__Task item__
Copy all the lines of the data that include the word "block".

[Collected data entries]

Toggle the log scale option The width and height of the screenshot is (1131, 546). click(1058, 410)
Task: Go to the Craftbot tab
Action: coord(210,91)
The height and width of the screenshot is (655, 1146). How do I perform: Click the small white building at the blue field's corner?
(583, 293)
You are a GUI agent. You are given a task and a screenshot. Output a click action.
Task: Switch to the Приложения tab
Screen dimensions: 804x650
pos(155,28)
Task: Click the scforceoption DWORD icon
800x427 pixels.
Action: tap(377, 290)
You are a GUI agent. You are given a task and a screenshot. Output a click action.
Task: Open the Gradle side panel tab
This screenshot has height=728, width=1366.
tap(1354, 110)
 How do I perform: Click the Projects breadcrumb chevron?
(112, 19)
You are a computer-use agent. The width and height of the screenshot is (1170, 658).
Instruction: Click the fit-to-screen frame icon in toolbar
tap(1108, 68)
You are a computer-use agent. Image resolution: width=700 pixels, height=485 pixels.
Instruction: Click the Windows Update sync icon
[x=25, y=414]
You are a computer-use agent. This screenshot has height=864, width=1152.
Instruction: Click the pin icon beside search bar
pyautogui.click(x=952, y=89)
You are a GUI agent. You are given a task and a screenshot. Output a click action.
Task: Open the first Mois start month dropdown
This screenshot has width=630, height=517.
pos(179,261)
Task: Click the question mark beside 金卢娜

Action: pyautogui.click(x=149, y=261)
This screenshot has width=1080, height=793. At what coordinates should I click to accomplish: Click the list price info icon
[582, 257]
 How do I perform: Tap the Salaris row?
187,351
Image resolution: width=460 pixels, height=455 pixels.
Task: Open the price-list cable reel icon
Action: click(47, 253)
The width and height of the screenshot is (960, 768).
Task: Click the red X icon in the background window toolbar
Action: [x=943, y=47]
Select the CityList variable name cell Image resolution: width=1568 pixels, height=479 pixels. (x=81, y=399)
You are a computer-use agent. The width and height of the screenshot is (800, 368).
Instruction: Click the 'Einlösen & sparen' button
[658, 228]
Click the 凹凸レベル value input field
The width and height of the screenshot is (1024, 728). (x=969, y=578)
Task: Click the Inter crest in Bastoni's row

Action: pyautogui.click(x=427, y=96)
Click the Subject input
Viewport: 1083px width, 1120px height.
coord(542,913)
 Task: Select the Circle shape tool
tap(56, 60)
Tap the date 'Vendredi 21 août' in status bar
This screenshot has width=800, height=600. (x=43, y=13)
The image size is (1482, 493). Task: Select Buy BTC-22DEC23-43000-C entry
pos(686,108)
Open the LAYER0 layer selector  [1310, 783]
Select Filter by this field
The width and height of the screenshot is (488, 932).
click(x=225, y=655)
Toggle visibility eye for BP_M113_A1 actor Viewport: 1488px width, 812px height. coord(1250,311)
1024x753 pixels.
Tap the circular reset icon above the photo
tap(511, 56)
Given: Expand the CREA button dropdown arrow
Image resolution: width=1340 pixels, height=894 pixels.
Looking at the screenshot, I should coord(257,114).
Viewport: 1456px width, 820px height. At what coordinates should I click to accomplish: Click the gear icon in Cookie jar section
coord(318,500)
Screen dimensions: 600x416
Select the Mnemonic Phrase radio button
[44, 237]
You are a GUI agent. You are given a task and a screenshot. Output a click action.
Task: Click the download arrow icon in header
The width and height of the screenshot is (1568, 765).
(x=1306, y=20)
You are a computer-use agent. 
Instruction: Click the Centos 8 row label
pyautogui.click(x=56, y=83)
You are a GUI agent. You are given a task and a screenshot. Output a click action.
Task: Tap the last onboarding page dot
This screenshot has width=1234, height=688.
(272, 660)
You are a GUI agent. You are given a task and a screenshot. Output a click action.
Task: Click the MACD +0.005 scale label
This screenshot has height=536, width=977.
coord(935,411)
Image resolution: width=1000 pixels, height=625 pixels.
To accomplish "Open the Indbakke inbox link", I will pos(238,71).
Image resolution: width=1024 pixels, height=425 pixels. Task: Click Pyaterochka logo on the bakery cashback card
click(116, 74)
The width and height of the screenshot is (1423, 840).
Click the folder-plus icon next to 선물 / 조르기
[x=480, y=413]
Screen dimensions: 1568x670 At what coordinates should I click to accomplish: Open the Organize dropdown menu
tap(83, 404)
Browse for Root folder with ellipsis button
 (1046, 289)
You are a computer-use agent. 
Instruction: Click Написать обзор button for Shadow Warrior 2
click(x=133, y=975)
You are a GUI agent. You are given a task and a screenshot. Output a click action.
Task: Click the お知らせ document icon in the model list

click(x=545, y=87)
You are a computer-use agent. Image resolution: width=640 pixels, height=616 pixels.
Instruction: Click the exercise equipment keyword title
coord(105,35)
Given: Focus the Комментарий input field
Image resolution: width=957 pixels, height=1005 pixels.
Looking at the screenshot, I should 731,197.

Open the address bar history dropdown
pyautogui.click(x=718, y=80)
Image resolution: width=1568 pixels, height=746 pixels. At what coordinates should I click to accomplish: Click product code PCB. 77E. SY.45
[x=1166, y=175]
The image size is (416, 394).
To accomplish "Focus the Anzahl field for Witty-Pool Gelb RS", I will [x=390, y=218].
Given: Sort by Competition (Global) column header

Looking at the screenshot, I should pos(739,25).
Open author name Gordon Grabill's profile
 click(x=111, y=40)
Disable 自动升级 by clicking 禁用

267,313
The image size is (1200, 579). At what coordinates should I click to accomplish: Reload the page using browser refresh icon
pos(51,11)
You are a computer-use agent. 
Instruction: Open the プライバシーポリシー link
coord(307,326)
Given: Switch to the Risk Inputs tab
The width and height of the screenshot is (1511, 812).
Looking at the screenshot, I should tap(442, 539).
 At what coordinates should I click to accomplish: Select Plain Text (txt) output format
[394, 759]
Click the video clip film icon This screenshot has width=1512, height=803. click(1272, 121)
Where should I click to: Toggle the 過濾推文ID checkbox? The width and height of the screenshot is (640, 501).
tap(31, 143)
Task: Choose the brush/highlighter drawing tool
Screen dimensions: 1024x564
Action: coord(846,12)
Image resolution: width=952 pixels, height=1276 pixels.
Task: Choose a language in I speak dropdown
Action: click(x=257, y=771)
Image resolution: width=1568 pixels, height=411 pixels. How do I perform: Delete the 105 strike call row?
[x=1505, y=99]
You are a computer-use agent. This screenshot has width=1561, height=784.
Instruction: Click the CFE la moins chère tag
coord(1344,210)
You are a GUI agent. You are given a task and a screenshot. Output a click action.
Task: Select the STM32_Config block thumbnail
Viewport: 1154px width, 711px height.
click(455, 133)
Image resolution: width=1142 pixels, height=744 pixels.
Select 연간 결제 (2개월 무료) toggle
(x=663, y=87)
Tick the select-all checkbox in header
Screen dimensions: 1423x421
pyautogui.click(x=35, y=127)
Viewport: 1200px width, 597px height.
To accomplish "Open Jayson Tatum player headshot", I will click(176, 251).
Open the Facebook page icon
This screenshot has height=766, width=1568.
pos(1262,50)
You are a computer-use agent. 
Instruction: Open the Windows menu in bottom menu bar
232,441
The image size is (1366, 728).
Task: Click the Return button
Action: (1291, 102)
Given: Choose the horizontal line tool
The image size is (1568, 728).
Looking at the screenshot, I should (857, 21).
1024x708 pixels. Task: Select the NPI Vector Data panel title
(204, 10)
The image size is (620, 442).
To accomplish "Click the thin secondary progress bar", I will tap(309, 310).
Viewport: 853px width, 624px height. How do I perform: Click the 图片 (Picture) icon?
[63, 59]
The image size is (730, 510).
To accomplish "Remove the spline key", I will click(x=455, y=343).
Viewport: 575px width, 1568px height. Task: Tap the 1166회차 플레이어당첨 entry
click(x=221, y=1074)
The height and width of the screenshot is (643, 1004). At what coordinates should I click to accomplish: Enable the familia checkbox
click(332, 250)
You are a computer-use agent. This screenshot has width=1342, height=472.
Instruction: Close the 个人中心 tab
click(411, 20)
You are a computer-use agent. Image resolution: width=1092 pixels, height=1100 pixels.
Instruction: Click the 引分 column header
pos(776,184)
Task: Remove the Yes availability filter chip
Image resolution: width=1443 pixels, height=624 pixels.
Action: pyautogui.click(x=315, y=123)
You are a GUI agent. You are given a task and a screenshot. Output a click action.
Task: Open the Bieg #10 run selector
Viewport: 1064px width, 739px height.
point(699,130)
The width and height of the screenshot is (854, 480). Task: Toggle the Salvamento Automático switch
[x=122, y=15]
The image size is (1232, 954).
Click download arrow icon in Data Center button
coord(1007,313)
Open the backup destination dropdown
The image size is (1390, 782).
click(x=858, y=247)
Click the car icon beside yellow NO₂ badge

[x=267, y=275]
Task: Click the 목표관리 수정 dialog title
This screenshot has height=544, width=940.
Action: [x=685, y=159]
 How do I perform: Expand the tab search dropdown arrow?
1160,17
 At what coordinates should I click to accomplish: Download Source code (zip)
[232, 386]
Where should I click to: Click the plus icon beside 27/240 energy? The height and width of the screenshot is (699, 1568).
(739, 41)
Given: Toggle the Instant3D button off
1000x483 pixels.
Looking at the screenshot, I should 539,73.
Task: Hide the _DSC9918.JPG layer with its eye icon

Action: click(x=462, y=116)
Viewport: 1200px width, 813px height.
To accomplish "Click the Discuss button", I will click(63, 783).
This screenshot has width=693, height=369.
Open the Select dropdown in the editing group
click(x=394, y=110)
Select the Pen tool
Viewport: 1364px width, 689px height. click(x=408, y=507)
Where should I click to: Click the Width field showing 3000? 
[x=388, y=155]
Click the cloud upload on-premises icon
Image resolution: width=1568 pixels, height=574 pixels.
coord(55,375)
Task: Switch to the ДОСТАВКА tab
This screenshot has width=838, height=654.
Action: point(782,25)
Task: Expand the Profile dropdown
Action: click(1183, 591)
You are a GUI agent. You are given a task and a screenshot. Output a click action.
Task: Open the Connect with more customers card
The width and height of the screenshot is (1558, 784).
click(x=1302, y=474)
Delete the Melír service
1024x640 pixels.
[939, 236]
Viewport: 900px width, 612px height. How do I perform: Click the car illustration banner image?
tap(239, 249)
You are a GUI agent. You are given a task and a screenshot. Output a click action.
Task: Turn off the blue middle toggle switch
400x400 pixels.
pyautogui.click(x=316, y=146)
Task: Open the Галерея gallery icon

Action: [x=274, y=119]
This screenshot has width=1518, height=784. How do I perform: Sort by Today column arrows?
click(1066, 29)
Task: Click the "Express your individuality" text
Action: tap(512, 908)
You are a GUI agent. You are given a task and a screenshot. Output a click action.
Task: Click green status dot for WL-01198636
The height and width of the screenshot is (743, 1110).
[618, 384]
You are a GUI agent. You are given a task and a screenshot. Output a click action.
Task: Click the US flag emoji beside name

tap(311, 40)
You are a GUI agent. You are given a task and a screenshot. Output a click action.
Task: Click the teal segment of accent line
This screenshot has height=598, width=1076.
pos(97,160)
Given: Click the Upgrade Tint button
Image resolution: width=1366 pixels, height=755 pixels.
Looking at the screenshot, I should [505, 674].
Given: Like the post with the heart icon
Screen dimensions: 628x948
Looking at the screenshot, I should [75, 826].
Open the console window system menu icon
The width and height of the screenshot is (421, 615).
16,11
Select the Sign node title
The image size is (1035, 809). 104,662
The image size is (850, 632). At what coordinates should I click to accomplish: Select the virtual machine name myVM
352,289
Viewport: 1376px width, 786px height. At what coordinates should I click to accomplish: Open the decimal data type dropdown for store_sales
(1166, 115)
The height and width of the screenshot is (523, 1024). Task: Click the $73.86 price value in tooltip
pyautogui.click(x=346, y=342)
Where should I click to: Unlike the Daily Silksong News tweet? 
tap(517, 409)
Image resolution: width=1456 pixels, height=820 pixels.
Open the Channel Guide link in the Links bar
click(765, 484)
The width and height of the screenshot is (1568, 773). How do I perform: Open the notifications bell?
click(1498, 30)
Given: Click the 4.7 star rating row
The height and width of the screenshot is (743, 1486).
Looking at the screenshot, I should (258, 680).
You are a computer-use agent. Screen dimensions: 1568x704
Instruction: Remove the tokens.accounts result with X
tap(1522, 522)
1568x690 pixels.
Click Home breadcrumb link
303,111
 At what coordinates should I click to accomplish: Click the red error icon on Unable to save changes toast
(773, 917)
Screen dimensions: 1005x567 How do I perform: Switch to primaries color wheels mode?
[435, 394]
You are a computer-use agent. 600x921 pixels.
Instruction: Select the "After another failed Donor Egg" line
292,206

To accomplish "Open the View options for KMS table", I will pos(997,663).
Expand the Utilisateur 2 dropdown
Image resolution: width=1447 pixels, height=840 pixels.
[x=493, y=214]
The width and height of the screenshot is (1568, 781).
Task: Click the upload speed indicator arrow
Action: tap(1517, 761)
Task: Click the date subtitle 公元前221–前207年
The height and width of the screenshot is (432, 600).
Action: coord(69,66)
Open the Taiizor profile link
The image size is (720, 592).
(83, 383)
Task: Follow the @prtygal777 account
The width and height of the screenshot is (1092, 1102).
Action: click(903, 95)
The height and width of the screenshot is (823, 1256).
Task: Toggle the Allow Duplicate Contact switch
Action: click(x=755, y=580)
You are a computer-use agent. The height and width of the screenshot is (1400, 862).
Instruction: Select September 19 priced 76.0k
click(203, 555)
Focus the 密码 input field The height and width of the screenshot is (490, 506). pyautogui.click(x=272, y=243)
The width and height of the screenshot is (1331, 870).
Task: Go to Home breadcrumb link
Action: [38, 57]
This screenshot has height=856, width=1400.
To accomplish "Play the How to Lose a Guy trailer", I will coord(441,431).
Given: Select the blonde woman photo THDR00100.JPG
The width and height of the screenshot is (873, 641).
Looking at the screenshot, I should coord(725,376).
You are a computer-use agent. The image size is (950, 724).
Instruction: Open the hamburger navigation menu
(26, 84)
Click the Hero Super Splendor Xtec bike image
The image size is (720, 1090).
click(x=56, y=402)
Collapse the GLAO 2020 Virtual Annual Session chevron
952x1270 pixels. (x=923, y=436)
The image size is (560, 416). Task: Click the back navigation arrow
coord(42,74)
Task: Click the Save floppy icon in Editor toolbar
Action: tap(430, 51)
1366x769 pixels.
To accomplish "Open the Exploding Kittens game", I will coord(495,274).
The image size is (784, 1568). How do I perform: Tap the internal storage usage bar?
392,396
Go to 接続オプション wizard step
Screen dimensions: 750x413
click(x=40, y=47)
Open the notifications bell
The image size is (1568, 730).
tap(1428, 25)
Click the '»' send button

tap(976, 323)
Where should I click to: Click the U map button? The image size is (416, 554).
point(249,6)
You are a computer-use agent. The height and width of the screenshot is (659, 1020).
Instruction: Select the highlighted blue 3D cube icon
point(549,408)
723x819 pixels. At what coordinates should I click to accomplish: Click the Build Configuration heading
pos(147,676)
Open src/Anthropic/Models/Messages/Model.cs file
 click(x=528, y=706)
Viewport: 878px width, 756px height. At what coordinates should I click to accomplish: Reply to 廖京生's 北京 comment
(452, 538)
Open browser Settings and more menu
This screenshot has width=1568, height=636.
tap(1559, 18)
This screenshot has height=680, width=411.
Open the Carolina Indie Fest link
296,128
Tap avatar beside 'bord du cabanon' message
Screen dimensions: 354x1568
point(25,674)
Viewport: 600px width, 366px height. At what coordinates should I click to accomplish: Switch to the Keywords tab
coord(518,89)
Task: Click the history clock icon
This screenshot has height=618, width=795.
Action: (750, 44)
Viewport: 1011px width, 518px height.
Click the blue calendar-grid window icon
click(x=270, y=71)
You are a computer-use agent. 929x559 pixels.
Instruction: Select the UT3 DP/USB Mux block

__Response to the task__
Task: Select the STM32_Config block thumbnail
Instruction: Select the UT3 DP/USB Mux block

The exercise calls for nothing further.